What is required:
Exactly reproduce the lines from the one containing "The height and width of the screenshot is (586, 771)." through the last line of the data, both ends included, leaving out pictures.

[Opening Provided records section]

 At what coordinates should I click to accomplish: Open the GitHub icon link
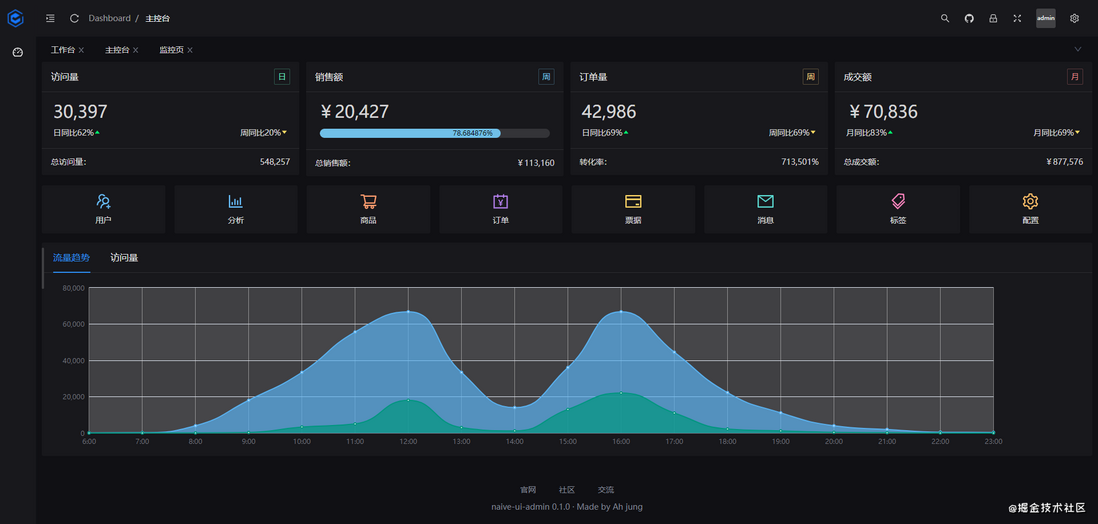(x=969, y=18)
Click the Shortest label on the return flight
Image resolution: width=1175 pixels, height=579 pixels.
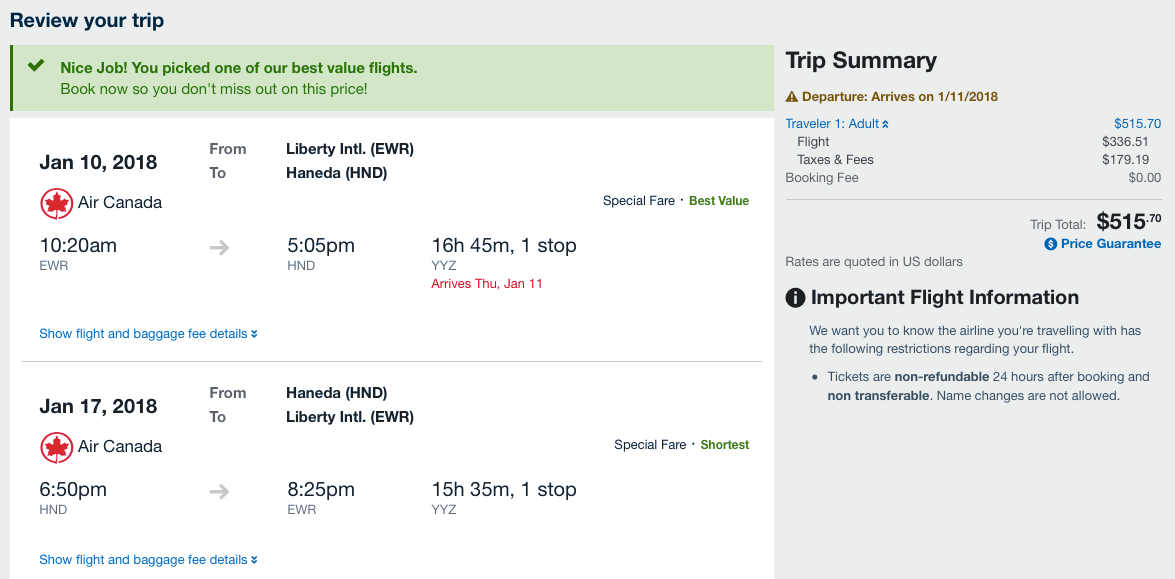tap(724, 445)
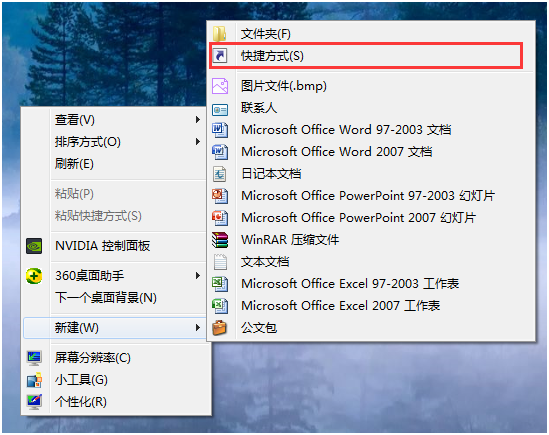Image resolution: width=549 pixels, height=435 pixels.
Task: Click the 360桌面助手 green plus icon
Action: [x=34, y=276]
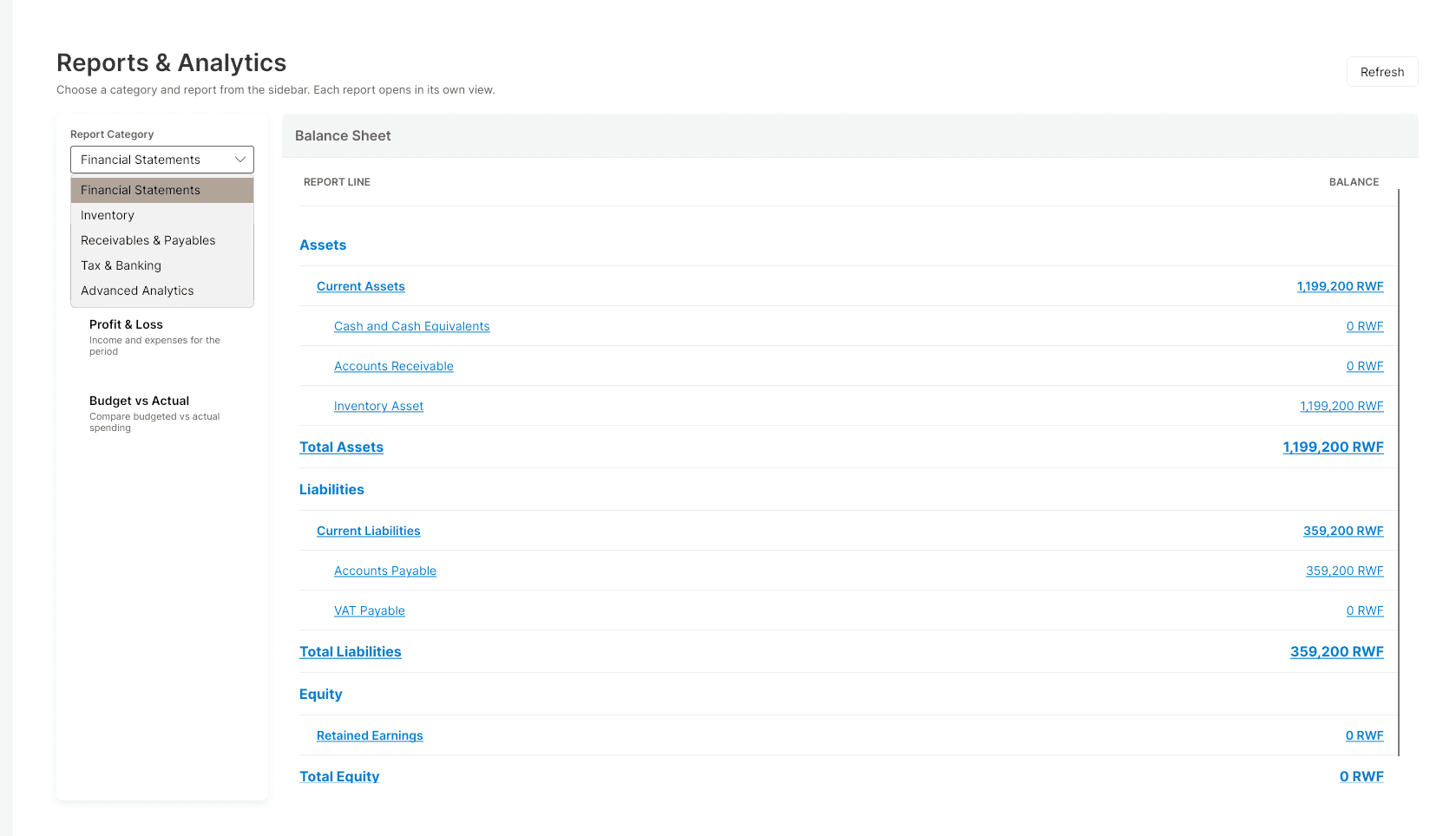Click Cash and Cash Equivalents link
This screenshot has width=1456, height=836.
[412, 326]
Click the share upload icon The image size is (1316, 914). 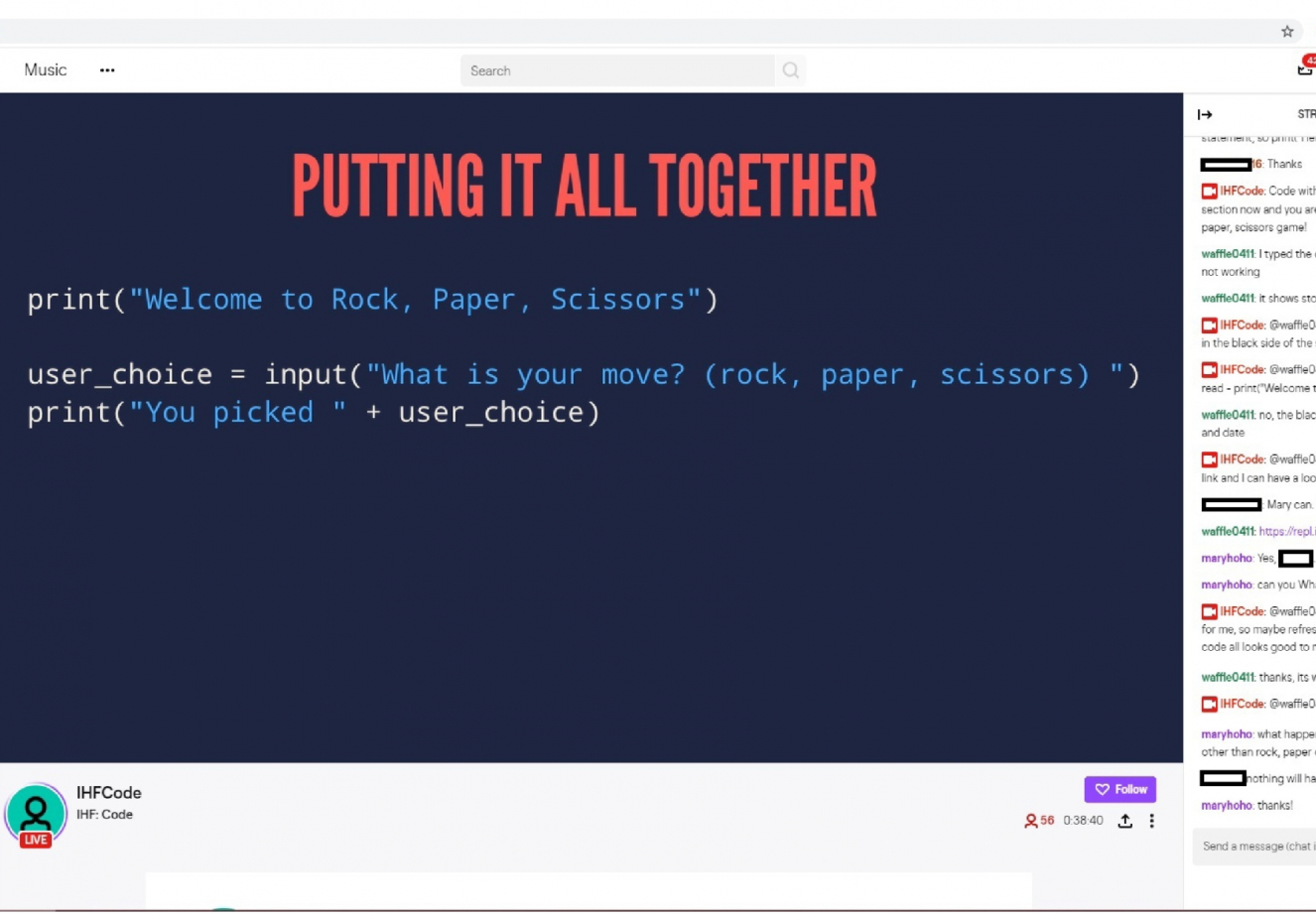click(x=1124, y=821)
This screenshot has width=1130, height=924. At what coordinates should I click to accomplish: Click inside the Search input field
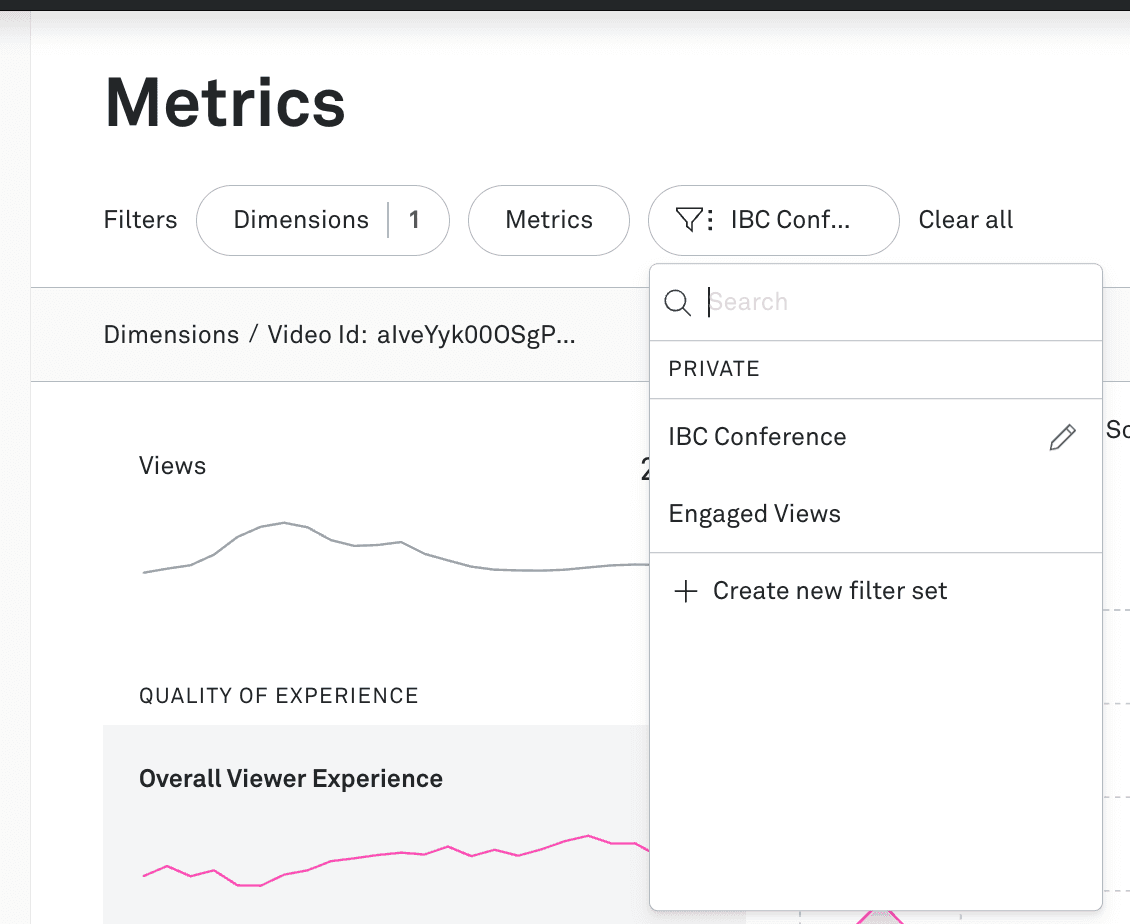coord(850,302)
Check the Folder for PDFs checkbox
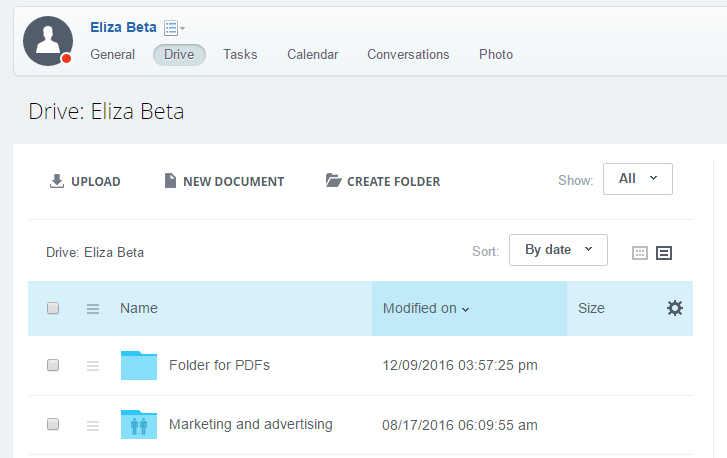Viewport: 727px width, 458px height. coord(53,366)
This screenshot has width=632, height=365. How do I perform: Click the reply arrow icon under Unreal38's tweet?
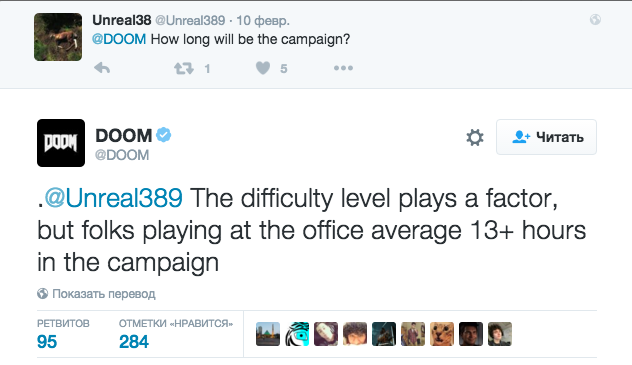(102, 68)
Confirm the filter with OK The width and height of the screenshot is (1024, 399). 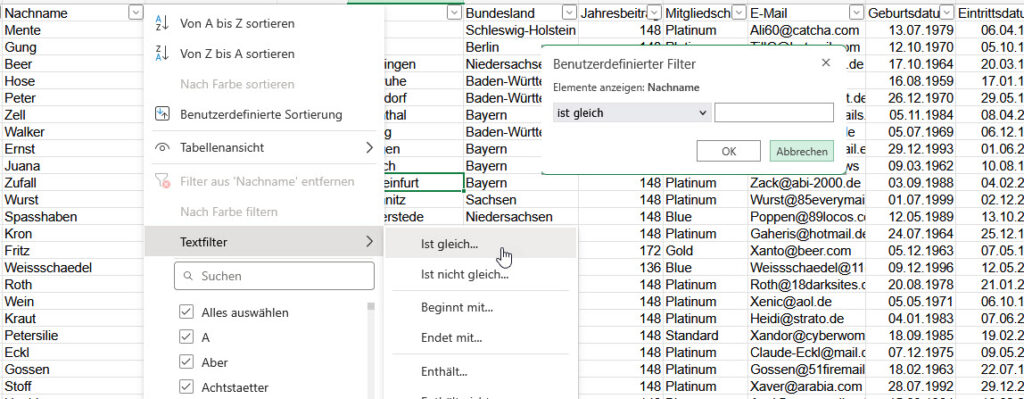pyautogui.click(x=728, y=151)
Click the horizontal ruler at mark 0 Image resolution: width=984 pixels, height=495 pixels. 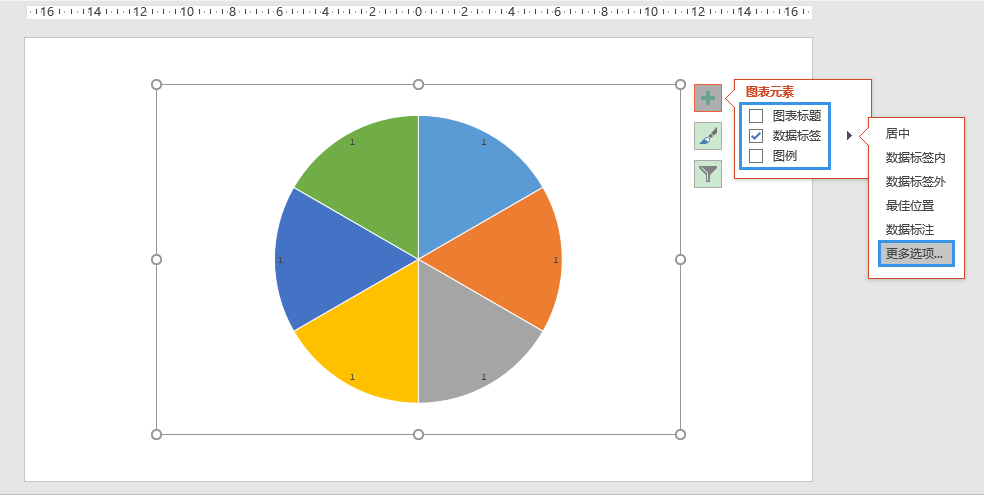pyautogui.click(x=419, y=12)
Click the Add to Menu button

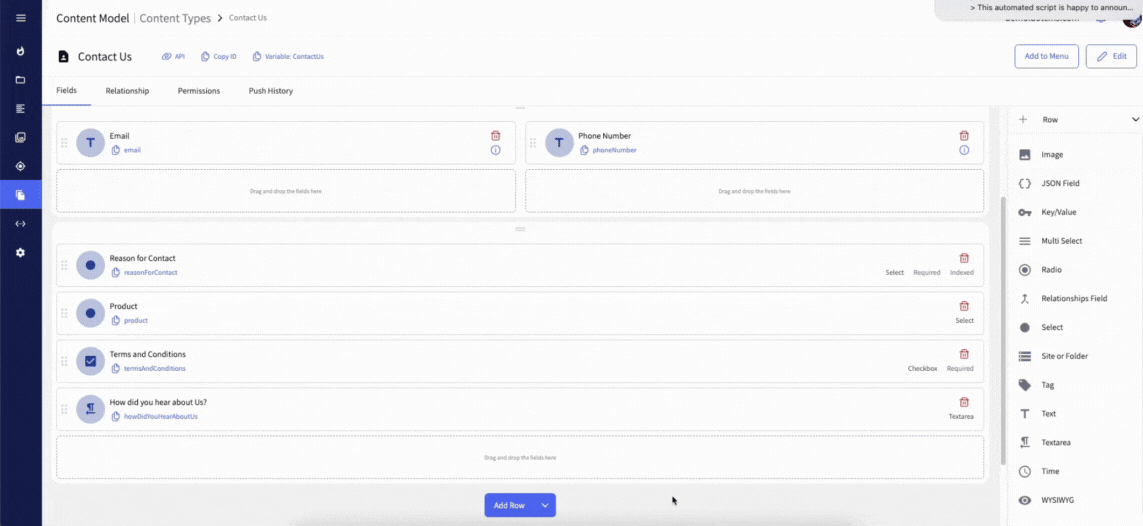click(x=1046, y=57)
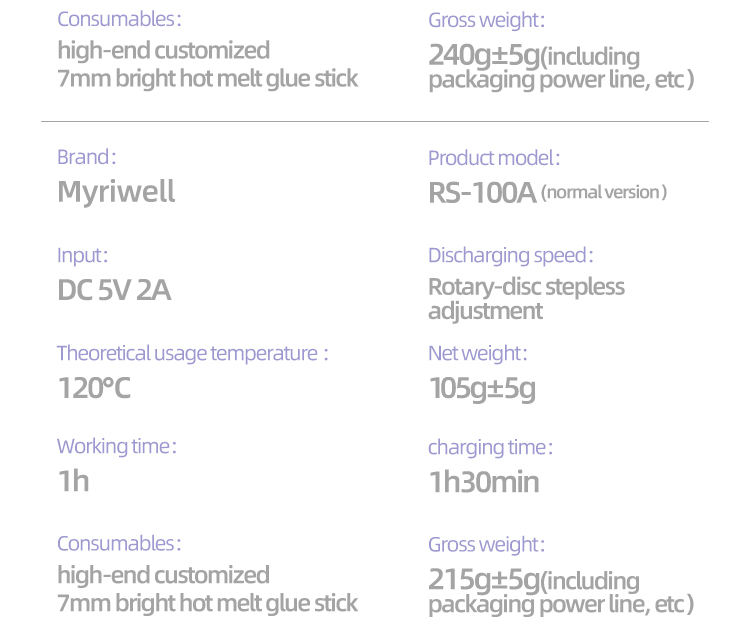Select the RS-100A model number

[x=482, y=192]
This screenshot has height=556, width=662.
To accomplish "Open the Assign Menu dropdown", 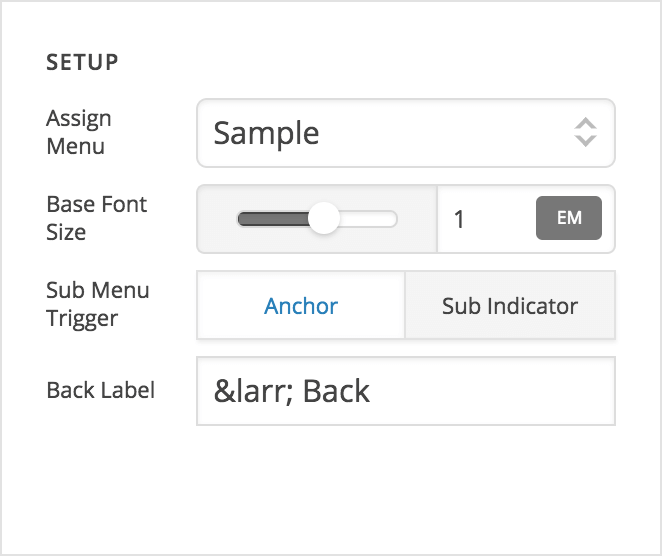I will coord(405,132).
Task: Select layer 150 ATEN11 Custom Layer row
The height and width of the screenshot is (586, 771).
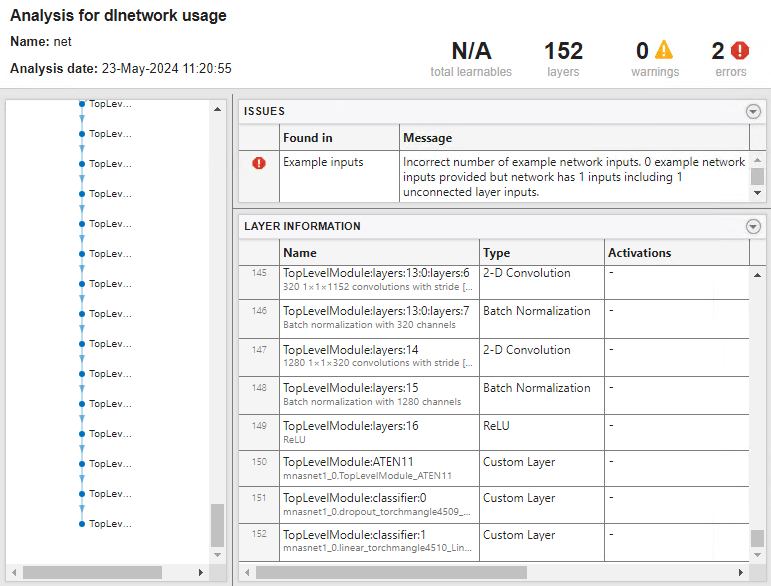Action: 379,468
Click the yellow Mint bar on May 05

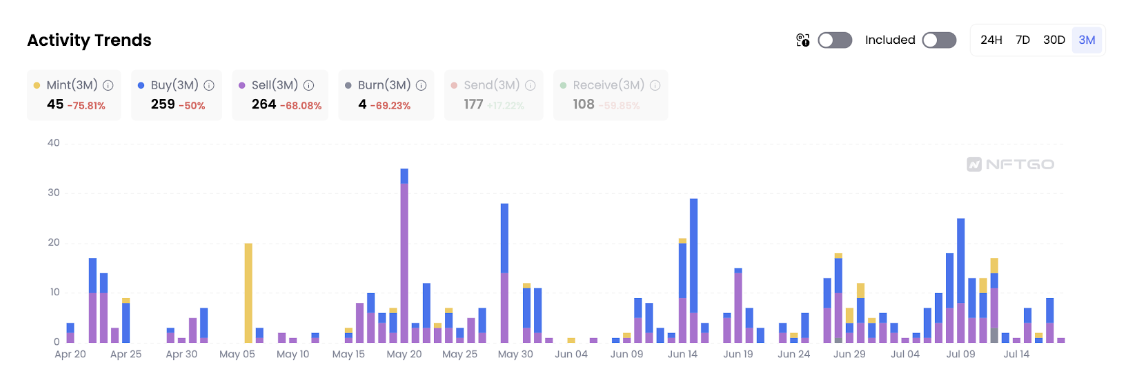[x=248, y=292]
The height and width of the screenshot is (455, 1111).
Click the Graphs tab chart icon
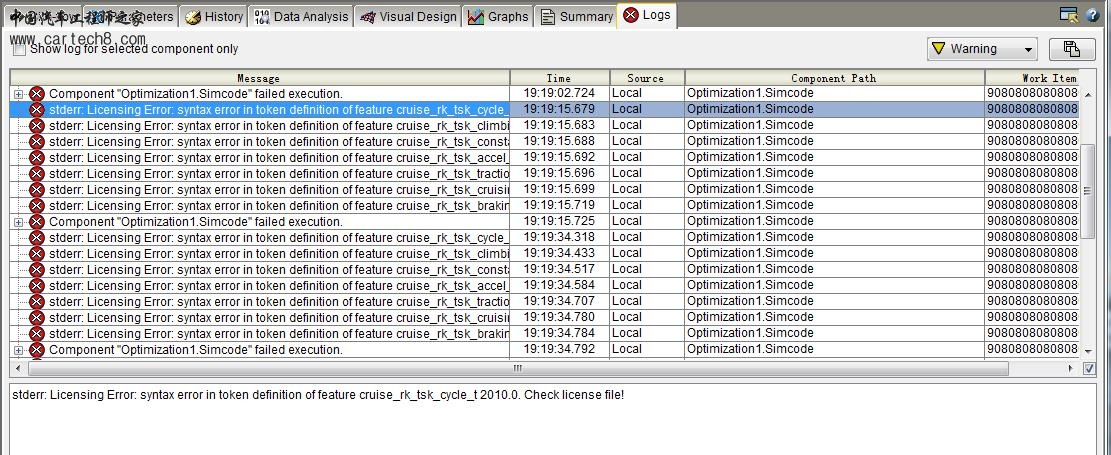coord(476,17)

[Closing Provided records section]

Task response:
The height and width of the screenshot is (586, 771).
Action: 379,468
Click the yellow Mint bar on May 05

[x=248, y=292]
The height and width of the screenshot is (455, 1111).
Click the Graphs tab chart icon
coord(476,17)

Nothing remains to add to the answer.